## THE REQUEST
Copy the forum thread about reheating pulled pork in a crock-pot word for word, in full.

# Pulled pork reheat in crock-pot



## dansouthfl (Mar 25, 2014)

My wife is having a sort of pot luck/cultural day at her evening class where everyone is bringing in food.  Of course she wants to bring in pulled pork to make sliders with. The event is on Thursday and I will not be around Wed/Thurs so I will be smoking two 9 lb butts overnight Monday and finish on Tuesday.

The only way we can heat it up is with a crock-pot which I have never done before.  I have never really used a finishing sauce, but I just don't want the meat to dry out. It will be about 8 lbs of pulled pork and at this time I am thinking of mixing our bbq sauce thinned out with apple juice to add to the crock pot to keep in moist.  The BBQ sauce will be on the side while serving. 

At this point I am trying to figure out how much sauce/juice to put in and how long it will need to warm up. I have a warm/low/high setting on the crock pot. Any advice/previous experiences is very welcome, thanks.


----------



## demosthenes9 (Mar 25, 2014)

## DATA SHOWN
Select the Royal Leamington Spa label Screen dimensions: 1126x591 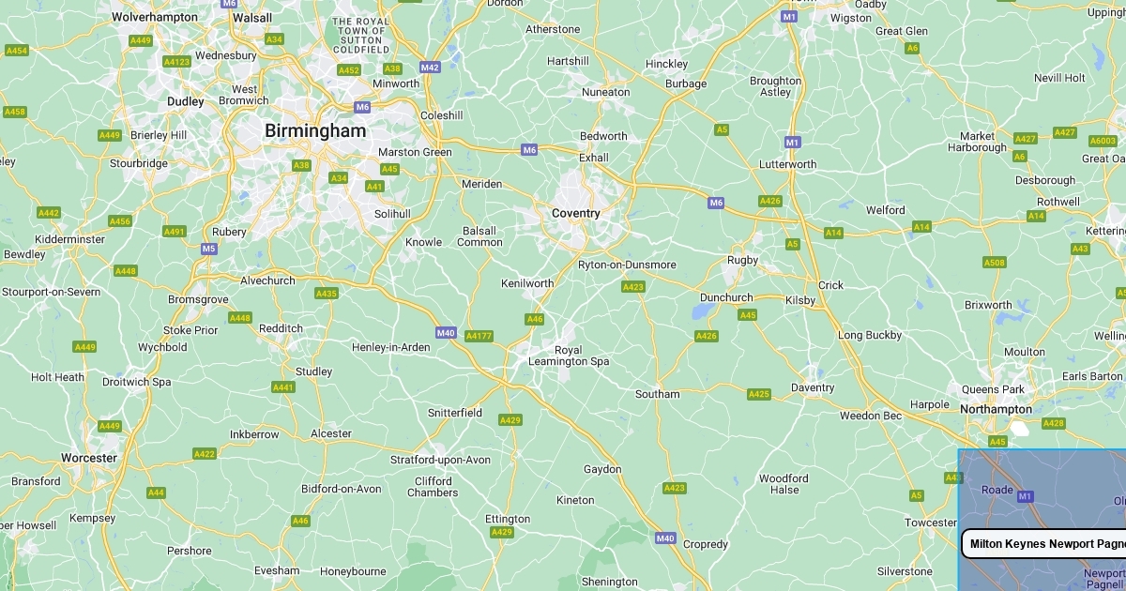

## RESPONSE TO THE EXERCISE
# Pulled pork reheat in crock-pot



## dansouthfl (Mar 25, 2014)

My wife is having a sort of pot luck/cultural day at her evening class where everyone is bringing in food.  Of course she wants to bring in pulled pork to make sliders with. The event is on Thursday and I will not be around Wed/Thurs so I will be smoking two 9 lb butts overnight Monday and finish on Tuesday.

The only way we can heat it up is with a crock-pot which I have never done before.  I have never really used a finishing sauce, but I just don't want the meat to dry out. It will be about 8 lbs of pulled pork and at this time I am thinking of mixing our bbq sauce thinned out with apple juice to add to the crock pot to keep in moist.  The BBQ sauce will be on the side while serving. 

At this point I am trying to figure out how much sauce/juice to put in and how long it will need to warm up. I have a warm/low/high setting on the crock pot. Any advice/previous experiences is very welcome, thanks.


----------



## demosthenes9 (Mar 25, 2014)